I am aware that my mother always listens carefully to the BBC on that day, with the memories of her three veteran brothers at the front of her mind. The way we present the day – matters to her. I feel personally that I have to give my uncles recognition for their suffering, especially as the national mass media always chooses to downplay the veterans. In our meetings when we discuss how we are going to cover ‘Remembrance Day’, my colleagues want to give a different perspective, one where the soviet veterans are mocked because of the piles of medals weighing down their chests. Not that there are many veterans left. I feel the pressure of my emotions and of my family’s past, yet I am aware that I have to keep my emotions from overwhelming me – after all I am a professional.

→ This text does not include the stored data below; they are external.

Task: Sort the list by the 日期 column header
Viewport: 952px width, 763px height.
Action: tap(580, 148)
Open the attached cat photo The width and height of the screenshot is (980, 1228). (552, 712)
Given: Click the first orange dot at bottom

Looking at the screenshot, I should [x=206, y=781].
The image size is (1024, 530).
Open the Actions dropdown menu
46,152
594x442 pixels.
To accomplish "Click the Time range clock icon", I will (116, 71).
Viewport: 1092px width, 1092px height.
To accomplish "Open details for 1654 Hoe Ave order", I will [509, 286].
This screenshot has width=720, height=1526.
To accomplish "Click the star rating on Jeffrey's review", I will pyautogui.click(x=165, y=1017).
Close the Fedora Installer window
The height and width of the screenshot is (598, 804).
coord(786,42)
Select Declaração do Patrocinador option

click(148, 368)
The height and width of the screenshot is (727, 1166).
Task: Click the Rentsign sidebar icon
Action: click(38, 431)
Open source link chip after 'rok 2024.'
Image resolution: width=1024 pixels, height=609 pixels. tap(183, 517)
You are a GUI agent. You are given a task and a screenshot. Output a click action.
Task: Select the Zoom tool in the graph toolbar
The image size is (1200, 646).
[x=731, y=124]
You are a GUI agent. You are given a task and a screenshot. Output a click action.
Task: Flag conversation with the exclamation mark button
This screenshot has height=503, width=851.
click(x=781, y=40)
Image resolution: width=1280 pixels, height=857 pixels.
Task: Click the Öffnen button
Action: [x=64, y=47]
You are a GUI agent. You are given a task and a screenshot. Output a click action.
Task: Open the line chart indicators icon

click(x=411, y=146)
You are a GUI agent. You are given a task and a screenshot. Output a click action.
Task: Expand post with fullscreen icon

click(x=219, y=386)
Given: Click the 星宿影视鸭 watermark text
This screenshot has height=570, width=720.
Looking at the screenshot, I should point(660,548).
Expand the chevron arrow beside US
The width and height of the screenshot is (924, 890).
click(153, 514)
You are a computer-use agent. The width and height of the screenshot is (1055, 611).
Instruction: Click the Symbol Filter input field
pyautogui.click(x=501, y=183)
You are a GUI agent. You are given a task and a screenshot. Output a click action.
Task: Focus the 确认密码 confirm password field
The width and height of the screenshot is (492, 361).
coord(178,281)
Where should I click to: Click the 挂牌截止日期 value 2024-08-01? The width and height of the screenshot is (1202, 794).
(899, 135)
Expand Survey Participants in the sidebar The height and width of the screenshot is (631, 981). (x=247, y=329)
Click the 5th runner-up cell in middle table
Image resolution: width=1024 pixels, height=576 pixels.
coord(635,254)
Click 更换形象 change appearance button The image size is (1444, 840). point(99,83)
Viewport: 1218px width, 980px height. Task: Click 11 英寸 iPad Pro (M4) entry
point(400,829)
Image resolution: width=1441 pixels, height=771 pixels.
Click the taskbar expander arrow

Being at the BBC, I have learnt to appreciate the values which lie at the heart of our broadcasts – balance, impartiality, challenging those in authority. These are values which were alien to the Soviet media that surrounded me as I grew up. But I’ve also learnt that while it may be great radio to do a Jeremy Paxman, you have to be careful about protecting a vulnerable interviewee – especially if he happens to be your father.
Two years ago a strong earthquake hit Ismit in Turkey. And as usual, my colleagues hunted round for an Uzbek speaking expert to interview – as you can imagine they aren’t too many Uzbek experts who are willing to speak! I was out from the office traveling, and they tracked down my father who is a seismologist. During the interview he explained how plate tectonics work and he also mentioned that his team had prepared a map of possible hazardous earthquakes and included Ismit as a high risk area. My colleague pressed my father – ‘why wasn’t it published, why you kept it secret’, my father was forced to reveal that the Uzbek officials had stopped him releasing his findings – in order not to strain Uzbekistan’s relationship with Turkey.
After the interview was broadcast, my father was summoned to the office of the director of the institute of seismology. The director was furious, worried that what my father had said would harm Uzbekistan’s relationship with Turkey. My father was forced to resign. My mother was angry with my father too, for being so outspoken. There were many family rows and sleepless nights. When I found out I felt awful that my work had placed my father in the middle of a scandal, but also frustrated with the authorities – after all he hadn’t committed any crime – only asked to give his expertise –, which he always does willingly – he’s an earthquake pundit. Now I am very careful to protect my father and try and ensure that my colleagues don’t go anywhere near my father’s phone number.
I realise that I have had a more ‘eventful’ life than many of contemporaries – but I have learnt to accept my life as it is – I don’t need sympathy or pity from other people. My role as a translator and broadcaster of happenings in my home country has made me appreciate these stories through my perspective as an insider outsider. My personal story and the story of my country are intermingled, and I look with an openness and optimism to the future, telling my country stories about it.